Decide whether each statement below agrees with the transition metals text: (a) a ligand forms co-ordinate bonds by donating a pair of electrons; (b) six Cl- ions fit around a metal ion; (c) a bidentate ligand makes more than two coordinate bonds to a metal. For each, answer yes or no and quote the deciding words of the transition metals text.

**Extract to read:**
»»

Transition Metals and Aqueous ions

Question 1

What is a transition metal?

Answer 1

Transition metals are elements in the d-block with an incomplete d-subshell as an atom or ion

Question 2

What are the 4 characteristic behaviours of transition metals?

Answer 2

complex formation (forms a molecule with ligands and a central metal ion)
formation of coloured ions
variable oxidation state
catalytic activity.

Question 3

What is a ligand?

Answer 3

A ligand is a molecule or ion that forms one or more co-ordinate bond with a transition metal by donating a pair of electrons.

Question 4

What is a complex?

Answer 4

A complex is a central metal atom or ion surrounded by ligands.

Question 5

What’s a ligand substitution reaction?

Answer 5

When ligands swap in a chemical reaction.

Question 6

Co-ordination number

Answer 6

The number of co-ordinate bonds to the central metal atom or ion in a complex

Question 7

What’s useful about the overall charge of a complex?

Answer 7

Overall charge can be used to calculate the oxidation state of the metal by looking at the ligands present.

Question 8

Monodentate ligands

Answer 8

Ligands that make one coordinate bond to a metal ion.

Question 9

Monodentate ligands examples

Answer 9

NH3, H2O, and Cl- can act as monodentate ligands.

Question 10

Cl- as a ligand

Answer 10

Cl-is much larger than the O in H2O and the N in NH3 so only 4 Cl- fit around a metal ion where as 6 H2O/NH3 fit around the metal ion.

Question 11

Bidentate ligand

Answer 11

Ligands that can make two coordinate bonds to a metal. You need to know two examples, ethane-1,2-diamine and ethanedioate.

Question 12

Bidentate ligands example

Answer 12

ethane-1,2-diamine (H2NCH2CH2NH2)and ethanedioate. (C2O42–)

Question 13

Multidentate and examples

Answer 13

Ligands that can make more than 2 coordinate bonds to a metal. You need to know EDTA4- and Haem is on the data sheet.

««

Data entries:
»»

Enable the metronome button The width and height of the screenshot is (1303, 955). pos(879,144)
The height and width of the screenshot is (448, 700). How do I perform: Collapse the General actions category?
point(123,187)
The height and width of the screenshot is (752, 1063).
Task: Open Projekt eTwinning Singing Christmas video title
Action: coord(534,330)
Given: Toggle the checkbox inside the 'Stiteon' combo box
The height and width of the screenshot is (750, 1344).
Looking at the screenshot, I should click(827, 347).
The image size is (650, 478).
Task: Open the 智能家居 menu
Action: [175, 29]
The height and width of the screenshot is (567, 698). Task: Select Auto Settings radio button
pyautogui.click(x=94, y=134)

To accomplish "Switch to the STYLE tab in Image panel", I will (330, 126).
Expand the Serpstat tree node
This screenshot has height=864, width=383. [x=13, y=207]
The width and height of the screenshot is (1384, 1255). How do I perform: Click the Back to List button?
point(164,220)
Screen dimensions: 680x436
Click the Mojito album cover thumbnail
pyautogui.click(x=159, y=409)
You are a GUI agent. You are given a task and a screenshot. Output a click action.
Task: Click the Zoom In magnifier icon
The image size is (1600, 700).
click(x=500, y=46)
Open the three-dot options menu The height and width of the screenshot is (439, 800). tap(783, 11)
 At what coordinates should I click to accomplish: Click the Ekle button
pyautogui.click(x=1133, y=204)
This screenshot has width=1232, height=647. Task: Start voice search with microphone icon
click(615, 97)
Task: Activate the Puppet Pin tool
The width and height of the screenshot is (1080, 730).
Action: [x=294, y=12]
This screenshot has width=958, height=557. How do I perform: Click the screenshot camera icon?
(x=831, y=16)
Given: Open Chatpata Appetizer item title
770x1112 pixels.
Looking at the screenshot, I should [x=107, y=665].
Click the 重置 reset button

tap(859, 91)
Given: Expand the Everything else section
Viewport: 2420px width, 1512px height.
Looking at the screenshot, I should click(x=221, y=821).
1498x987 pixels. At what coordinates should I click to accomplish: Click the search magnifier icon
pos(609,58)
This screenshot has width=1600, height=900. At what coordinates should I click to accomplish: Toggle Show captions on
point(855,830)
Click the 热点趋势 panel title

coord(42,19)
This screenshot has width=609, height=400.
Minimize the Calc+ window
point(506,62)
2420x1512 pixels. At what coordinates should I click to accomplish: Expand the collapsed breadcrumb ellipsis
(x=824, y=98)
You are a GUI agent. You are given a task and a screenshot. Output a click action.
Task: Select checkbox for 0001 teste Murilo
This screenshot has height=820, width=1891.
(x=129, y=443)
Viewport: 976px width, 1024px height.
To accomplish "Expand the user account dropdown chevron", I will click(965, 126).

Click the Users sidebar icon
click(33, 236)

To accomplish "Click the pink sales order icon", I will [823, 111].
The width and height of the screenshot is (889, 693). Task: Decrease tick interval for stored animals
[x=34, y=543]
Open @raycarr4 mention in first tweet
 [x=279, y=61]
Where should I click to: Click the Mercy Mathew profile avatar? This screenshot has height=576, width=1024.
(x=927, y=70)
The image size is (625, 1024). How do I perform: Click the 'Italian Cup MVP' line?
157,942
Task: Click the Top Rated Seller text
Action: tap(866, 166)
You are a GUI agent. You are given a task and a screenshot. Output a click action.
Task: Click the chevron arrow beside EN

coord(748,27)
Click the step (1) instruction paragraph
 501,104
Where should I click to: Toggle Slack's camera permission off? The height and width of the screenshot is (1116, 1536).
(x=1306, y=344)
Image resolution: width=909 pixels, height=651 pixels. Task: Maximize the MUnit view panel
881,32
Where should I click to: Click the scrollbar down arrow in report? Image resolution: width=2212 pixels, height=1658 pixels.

««

**Response for this exercise:**
(a) Yes: "forms one or more co-ordinate bond with a transition metal by donating a pair of electrons"
(b) No: "only 4 Cl- fit around a metal ion"
(c) No: "Ligands that can make two coordinate bonds to a metal."